• [ESTRATTO FORNITO]
----------------

E soprattutto costruendo ed esaltando un sistema di difesa in base allo slogan “Per
un’America ridiventata grande”, sintetizzato alla vigilia del voto con una “confessione”:
“Io sono un nazionalista”. Dimostrandolo per l’ultima volta con la decisione di
mandare soldati e carri armati Usa in Messico per bloccare le “carovane” di
immigranti dai Paesi più poveri dell’America Centrale. Trump probabilmente prevedeva
che una parte degli americani disapprovasse questa svolta che definiscono “reazionaria”.
Ma ha fatto bene i suoi conti perché gli avversari, cioè il Partito democratico,
avevano qualcosa da contestare, qualcosa da chiedere ma ben poco da offrire. E così
i due partiti si sono suddivisi, al momento di tornare alle urne due anni dopo,
gli umori e le strategie: si sono limitati a cercare di ristabilire l’equilibrio
con offerte interessanti ma troppo modeste oppure non abbastanza attuali. La Casa
Bianca ha aiutato i repubblicani a confermare la propria maggioranza in Senato (e
questo è un trionfo) mentre i democratici hanno riconquistato quella alla
Camera (e questo è un pareggio in meglio). Sommati, i due esiti producono la
terza soluzione: il recupero. Sarà molto più difficile per la Casa Bianca
ripetere un Blitz come quello del primo biennio. Ma soprattutto il mantenimento
del Senato dovrebbe garantire Trump contro un impeachment.

----------------

• [COSA PRODURRE]
Trascriva senza alcuna modifica la parte del brano su Trump e il voto che comincia con le parole "Ma ha fatto" e si conclude dopo le parole "contro un impeachment.". Le righe riportate di seguito costituiscono materiale a sé stante, distinto dal brano su Trump e il voto.

• [DATI FORNITI]
----------------

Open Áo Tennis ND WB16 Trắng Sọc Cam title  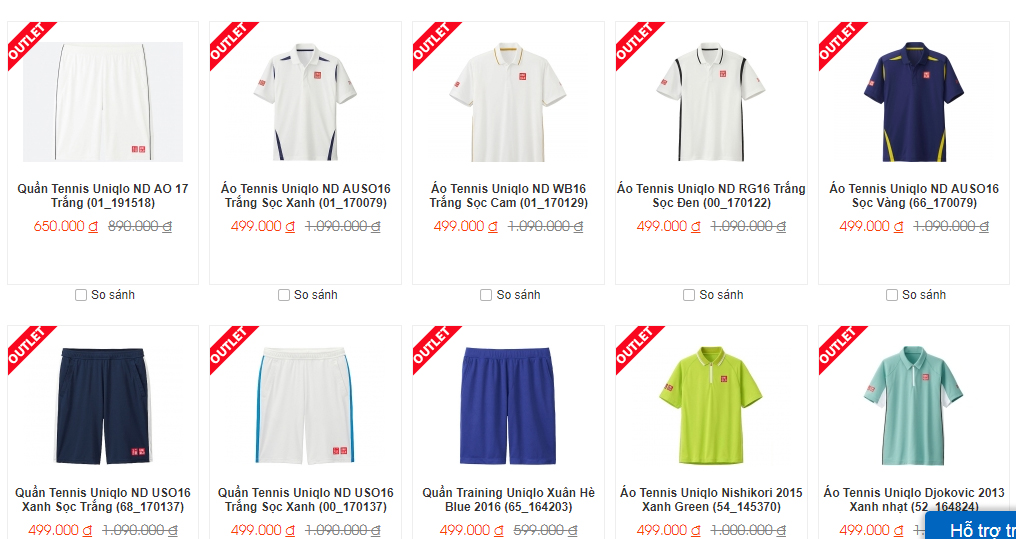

----------------

• [RISPOSTA AL COMPITO]
Ma ha fatto bene i suoi conti perché gli avversari, cioè il Partito democratico,
avevano qualcosa da contestare, qualcosa da chiedere ma ben poco da offrire. E così
i due partiti si sono suddivisi, al momento di tornare alle urne due anni dopo,
gli umori e le strategie: si sono limitati a cercare di ristabilire l’equilibrio
con offerte interessanti ma troppo modeste oppure non abbastanza attuali. La Casa
Bianca ha aiutato i repubblicani a confermare la propria maggioranza in Senato (e
questo è un trionfo) mentre i democratici hanno riconquistato quella alla
Camera (e questo è un pareggio in meglio). Sommati, i due esiti producono la
terza soluzione: il recupero. Sarà molto più difficile per la Casa Bianca
ripetere un Blitz come quello del primo biennio. Ma soprattutto il mantenimento
del Senato dovrebbe garantire Trump contro un impeachment.